Posted: 31 January 2002

Author: Peter McGrath

Author Info: Peter McGrath is a freelance writer based in Italy, specialising in scientific, agricultural and environmental issues.

In the early 1990s, in order to understand more about the distribution and quality of the melaleuca tree and its oils, Australian scientists carried out surveys in the remote Western Province of Papua New Guinea. Now that research is looks like paying off for the local farmers, if it can be harvested sustainably.

The trees (Asteromyrtus (Melaleuca) symphyocarpa) are distributed across northern Australia and Papua New Guinea, and their oil, like that of eucalyptus, is used to treat various ailments. When villagers saw the scientists using stills to extract oil for their survey work, however, they realised that the simple technology could also work for them.

Now, thanks to a partnership between CSIRO, the Australian government's research organisation, and the PNG National Forest Authority, five stills have been set up, and villagers are extracting the essential oils themselves.

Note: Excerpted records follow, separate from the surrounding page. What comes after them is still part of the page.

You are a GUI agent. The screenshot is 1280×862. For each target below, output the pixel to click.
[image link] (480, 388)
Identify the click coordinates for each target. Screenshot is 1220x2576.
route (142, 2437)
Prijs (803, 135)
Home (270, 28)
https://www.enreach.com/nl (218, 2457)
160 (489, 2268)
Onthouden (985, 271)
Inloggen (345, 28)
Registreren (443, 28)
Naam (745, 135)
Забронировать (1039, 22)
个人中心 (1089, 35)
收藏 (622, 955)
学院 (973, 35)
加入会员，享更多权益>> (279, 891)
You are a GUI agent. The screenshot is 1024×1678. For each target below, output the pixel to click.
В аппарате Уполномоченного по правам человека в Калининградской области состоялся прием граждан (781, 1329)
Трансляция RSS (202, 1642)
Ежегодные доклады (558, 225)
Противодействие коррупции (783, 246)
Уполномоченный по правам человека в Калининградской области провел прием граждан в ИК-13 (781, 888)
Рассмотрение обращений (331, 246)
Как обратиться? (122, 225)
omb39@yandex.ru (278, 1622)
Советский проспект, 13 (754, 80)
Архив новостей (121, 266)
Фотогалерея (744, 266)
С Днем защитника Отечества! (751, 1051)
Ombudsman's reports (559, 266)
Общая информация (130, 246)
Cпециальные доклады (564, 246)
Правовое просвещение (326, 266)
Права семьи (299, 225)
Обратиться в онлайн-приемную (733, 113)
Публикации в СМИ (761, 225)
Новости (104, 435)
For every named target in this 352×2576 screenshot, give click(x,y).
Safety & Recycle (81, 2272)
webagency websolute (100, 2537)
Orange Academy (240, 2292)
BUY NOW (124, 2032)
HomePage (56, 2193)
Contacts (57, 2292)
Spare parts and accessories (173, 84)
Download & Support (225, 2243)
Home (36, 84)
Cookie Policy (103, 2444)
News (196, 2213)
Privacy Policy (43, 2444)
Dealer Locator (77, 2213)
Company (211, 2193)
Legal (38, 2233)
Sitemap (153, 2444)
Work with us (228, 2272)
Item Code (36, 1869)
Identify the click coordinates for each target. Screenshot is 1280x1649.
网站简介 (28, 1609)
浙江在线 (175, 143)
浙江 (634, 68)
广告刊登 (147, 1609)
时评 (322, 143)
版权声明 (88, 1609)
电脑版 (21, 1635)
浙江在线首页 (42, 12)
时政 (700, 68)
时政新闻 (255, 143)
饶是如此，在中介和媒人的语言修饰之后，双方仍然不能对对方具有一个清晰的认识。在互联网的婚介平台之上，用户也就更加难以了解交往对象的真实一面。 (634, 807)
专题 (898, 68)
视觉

"The oil, known as 'waria waria oil' after the local name for the tree, has found a ready market in villages as well as in Danu, the provincial capital," confirms Dr. John Doran of CSIRO's Forestry and Forest Products department. A marketing agreement has also been made for the villagers to sell their oil to a nation-wide trading company, providing an assured market and a good return for the product.

However, although the trees are common and often cover thousands of hectares, there are concerns that increased harvesting levels might not be sustainable.

Typically, collectors climb about 30 per cent of the most healthy, vigorous trees in a stand and remove all but three or four of the main branches. Once the limbs are on the ground, leaves and twigs are stripped by hand into bags for transport back to the village and steam distillation. "This harvesting method is working well, with minimal tree death and fast recovery of harvested trees," says Dr. Doran.

To confirm this, though, requires more rigorous scientific monitoring. Together with the University of PNG, CSIRO have set up a series of replicated experimental plots.

The aim is to try and determine what is an 'incorrect' harvesting method that would ultimately alter the ecological balance of the harvested area, and what is a 'correct' method that would leave things more or less unchanged. "Hopefully the plots can be monitored for many years," adds Dr. Doran.